From Classrooms to Communities: How NCC 2025 is Turning Uganda’s Youth into Digital Problem-Solvers
The Urban Gazette Staff Writer – Kampala,
At the National ICT Innovation Hub in Nakawa, it isn’t the dignitaries or the corporate sponsors drawing the most attention — it’s the students. On the second day of the 9th National Conference on Communications (NCC 2025), the energy belongs to young innovators who are reimagining what digital transformation means for Uganda.

From a low-cost telemedicine app designed by a university team in Mbale, to a solar-powered Wi-Fi kit brought in from Gulu, to an AI-powered chatbot built for rural classrooms — the ideas on display reflect a generation unwilling to wait for solutions to arrive from abroad.
> “We don’t want technology that just looks good in Kampala,” said one student exhibitor. “We want something that speaks to our village, our farm, our health center.”
A shift in tone
While panels on data privacy, regulation, and infrastructure dominated yesterday’s conversations, day two is showing a different face of the conference: youth-led, community-driven innovation.

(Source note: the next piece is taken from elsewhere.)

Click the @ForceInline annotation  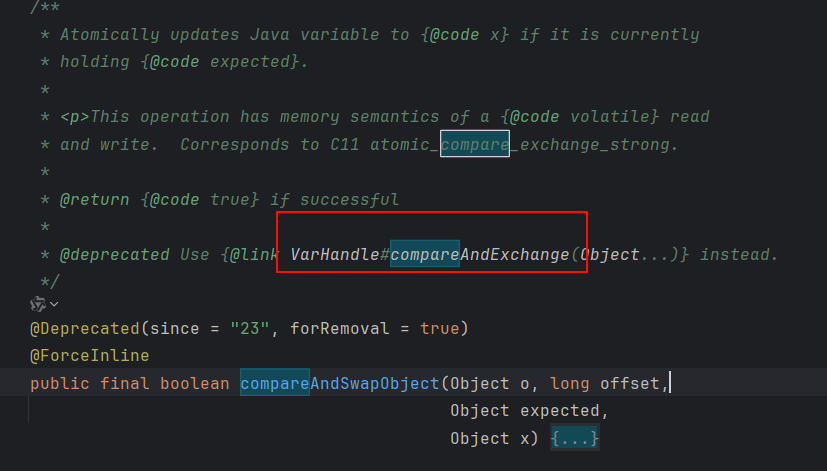coord(90,355)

Experts agree this is a turning point. “For years, Uganda has looked outward for digital models,” one panelist noted. “What we are seeing here is the reverse — local talent building tools that may someday be exported.”
Bridging divides
The UCC and ISBAT University, who co-organized the event, have repeatedly stressed that inclusivity is central to Uganda’s digital strategy. Today’s sessions on gender and ICT highlighted both gaps and successes, with female innovators taking the stage to showcase tools in agriculture and finance.

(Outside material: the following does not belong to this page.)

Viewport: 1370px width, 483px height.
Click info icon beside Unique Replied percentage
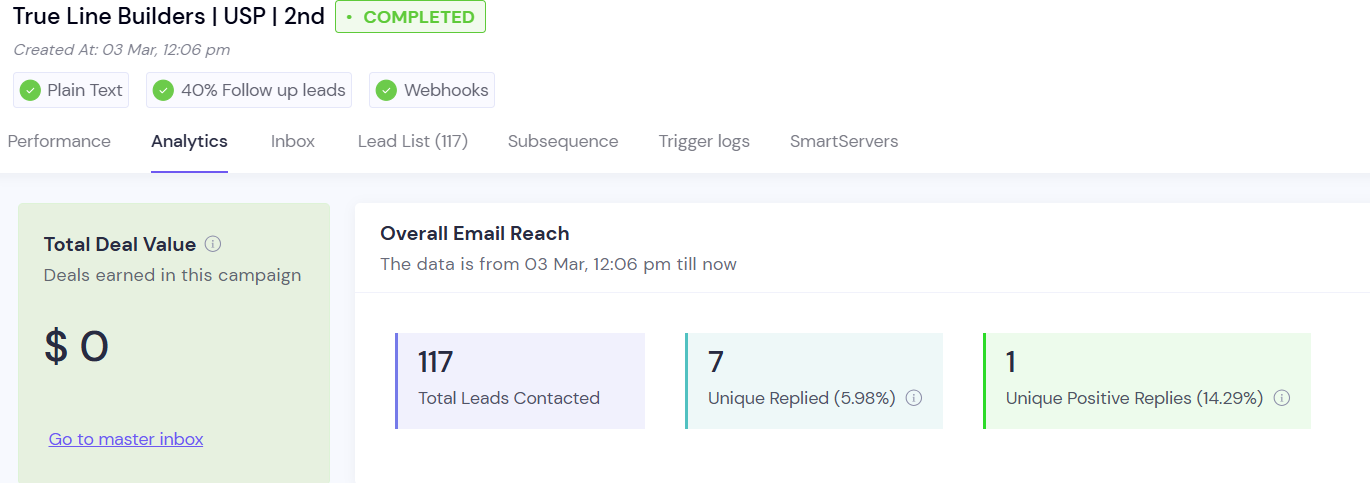point(913,398)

But the work is unfinished. Rural schools, health centers, and local governments still face gaps in connectivity and training. Many innovators admitted they struggle to find funding to move from prototype to deployment.
The real winners
While formal awards for best paper, best project, and best student innovation will be announced later this evening, the “winners” visible on the expo floor are already clear: Uganda’s emerging generation of tech creators.
They are not talking about Silicon Valley or Nairobi. They are talking about Lira, Hoima, Mbale, and Karamoja. They are talking about mothers accessing health care remotely, farmers saving water through smart irrigation, and schoolchildren learning in their local languages.
Looking ahead
As NCC 2025 wraps up today, the formal communique will list policy resolutions and recommendations. But the story for most delegates will not be the paperwork — it will be the people.
Young Ugandans are demanding space at the table, and through conferences like NCC, they are not only being heard but being seen.
If there is one message leaving Nakawa, it is this: Uganda’s digital future will not be imported. It will be built here, by its own people.